[WORK TO BE COMPLETED] Within the listing below, show every line that contains the word "Given".

[LISTED RECORDS]
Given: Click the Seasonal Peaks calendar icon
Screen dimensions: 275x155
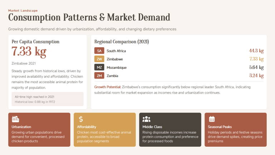Looking at the screenshot, I should (212, 119).
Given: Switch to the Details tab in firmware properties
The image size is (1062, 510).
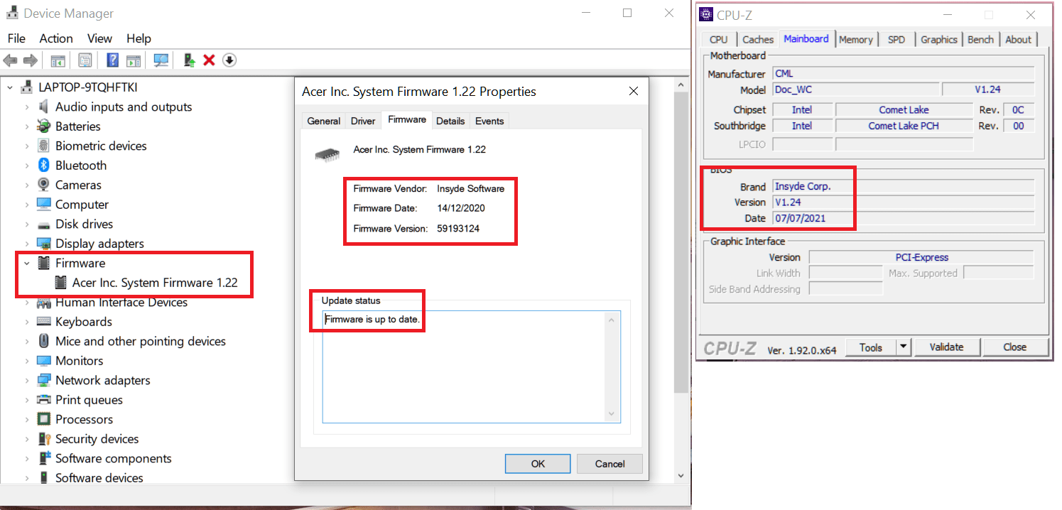Looking at the screenshot, I should pyautogui.click(x=450, y=121).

[EXERCISE ANSWER]
Given: Click the Seasonal Peaks calendar icon
Given: Switch to the Details tab in firmware properties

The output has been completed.